Going without a coat in the winter because you gave it to someone who needed it an can’t afford a new on is a form of suffering for another’s benefit, and trying to rise past the physical discomfort to still have a good attitude and relationship with God is a noble goal. But going without a cold in the winter because you forgot it and were too lazy to go back for it has no purpose and will probably not result in anyone’s growth or benefit. Fasting to grow closer to God is laudable; skipping lunch because you’re busy and then feeling terrible all day is not. In fact, your discomfort is more likely to make you snappish and unpleasant towards others. Christ is not served and the Gospel is not spread by you taking out your bad mood on friends, family, co-workers, or strangers.
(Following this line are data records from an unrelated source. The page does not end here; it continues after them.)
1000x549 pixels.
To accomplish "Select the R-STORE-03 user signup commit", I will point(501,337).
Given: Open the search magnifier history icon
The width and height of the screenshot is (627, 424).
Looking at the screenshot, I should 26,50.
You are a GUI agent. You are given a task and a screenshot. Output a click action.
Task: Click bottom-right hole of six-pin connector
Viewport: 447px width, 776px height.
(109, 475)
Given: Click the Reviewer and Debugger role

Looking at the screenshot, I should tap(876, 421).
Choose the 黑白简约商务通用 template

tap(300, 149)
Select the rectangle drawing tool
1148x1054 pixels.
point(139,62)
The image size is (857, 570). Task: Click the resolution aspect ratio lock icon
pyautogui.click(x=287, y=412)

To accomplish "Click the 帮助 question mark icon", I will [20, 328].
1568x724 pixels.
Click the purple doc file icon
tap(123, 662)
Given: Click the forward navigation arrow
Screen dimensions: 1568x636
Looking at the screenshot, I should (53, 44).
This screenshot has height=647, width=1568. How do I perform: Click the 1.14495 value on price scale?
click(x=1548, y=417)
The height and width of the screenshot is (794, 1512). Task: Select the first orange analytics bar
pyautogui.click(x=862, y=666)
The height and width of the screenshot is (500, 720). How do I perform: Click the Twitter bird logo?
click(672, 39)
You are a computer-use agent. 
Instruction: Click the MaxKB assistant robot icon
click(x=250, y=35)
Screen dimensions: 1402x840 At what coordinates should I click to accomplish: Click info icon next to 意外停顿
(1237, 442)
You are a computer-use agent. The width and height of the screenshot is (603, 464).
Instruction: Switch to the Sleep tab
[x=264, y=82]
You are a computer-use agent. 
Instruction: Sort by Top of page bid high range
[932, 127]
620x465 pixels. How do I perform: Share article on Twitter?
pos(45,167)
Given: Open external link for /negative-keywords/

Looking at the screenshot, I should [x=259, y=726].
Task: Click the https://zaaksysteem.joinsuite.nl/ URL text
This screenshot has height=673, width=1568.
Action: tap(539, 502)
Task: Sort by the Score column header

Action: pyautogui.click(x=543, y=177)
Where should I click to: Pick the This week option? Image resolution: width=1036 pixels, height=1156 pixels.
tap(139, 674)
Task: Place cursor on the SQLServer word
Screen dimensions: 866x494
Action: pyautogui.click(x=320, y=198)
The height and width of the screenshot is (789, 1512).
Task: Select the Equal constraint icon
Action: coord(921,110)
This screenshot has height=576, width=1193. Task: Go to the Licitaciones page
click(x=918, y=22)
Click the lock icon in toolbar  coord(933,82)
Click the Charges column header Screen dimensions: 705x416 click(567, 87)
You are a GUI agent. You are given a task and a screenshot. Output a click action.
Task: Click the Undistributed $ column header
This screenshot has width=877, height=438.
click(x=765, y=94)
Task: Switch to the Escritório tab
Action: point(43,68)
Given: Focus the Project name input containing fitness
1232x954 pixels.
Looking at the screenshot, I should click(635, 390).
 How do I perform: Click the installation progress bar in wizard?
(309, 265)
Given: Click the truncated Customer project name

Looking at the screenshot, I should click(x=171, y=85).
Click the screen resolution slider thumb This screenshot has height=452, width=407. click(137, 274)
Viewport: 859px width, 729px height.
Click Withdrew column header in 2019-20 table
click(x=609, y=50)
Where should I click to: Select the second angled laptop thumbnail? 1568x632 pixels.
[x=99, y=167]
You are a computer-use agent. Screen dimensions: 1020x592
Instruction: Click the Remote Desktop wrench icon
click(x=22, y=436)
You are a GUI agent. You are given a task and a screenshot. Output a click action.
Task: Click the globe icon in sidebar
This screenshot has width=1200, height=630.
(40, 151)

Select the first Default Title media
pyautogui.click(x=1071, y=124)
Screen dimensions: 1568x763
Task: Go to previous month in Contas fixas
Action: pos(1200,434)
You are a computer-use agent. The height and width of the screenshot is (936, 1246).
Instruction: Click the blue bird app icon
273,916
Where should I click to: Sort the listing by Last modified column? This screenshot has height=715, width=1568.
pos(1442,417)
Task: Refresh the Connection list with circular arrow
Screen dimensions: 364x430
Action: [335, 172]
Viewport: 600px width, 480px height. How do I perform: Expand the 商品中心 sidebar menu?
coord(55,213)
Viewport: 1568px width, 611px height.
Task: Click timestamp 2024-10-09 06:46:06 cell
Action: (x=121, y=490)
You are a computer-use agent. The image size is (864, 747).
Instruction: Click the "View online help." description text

In fact, I would say that needless discomfort is actually a kind of sin, if it ends up negatively effecting you, those around you, and your relationship with God. We are all extremely influenced by our physical bodies, and while learning to not let your mood, attitude, or actions be solely determined by how we feel is a valuable spiritual lesson, there is no point in learning to rise above a feeling that didn’t need to exist in the first place. When suffering has a goal or purpose it is much easier to get perspective on the situation and let God be our comfort and joy. But when you are miserable for no reason, it’s difficult to overcome because you also have to add the annoyance you feel at being miserable for no reason and you know there is no greater purpose to the suffering.

I am guilty of this often. I get very cranky when I am hungry, and I get very sleepy and lazy when I am cold. Often to the extent that I am not even in a frame of mind where I want to pray to get beyond those feelings and instead just give into them. And yet I will wait too long to eat or opt not to bother to go to the trouble of putting on a sweater, even though if I stopped to think about it I would realize that those simple actions would improve my physical and emotional state greatly in a very short time.

The world throws enough unavoidable pain, trouble, and discomfort our way in life, and still more we may choose to help others or to preach the Gospel. Making our lives harder for no reason only depletes the emotional resources we need to deal with actual, inevitable hardship and is a form of ingratitude. We have a hard enough time maintaining a close relationship with God, treating others well, and having a good attitude without putting up more barriers for no good reason.

It is important to know ourselves and know how we react to various situations so we can avoid the things that we know make us susceptible to sinning towards God and others. Just like we would consider it wrong to not seek treatment for a disease, we have to remember that we have a responsibility to ourselves and those around us to take care of ourselves as much as possible so that we are able to sacrifice for others when need be, instead of being a burden on them through bad attitudes, complaining, and ungodly thoughts and actions.

So in terms of happiness projects and self-improvements, I would say that they can hugely beneficial to us as Christians, as long as we aren’t counting on them to provide true happiness where there is none or to make fundamental changes in our hearts that can really only come from God. What these sorts of tips, tricks, and systems can do is help us get rid of habits or problems that turn into unnecessary barriers between ourselves and a full spiritual life. Being a Christian and putting God and others first doesn’t mean you shouldn’t be practical or problem-solve basic things on your own. Rather it means we should do everything we can to help ourselves focus on God and to help others, including not allowing problems to exist that really don’t need to.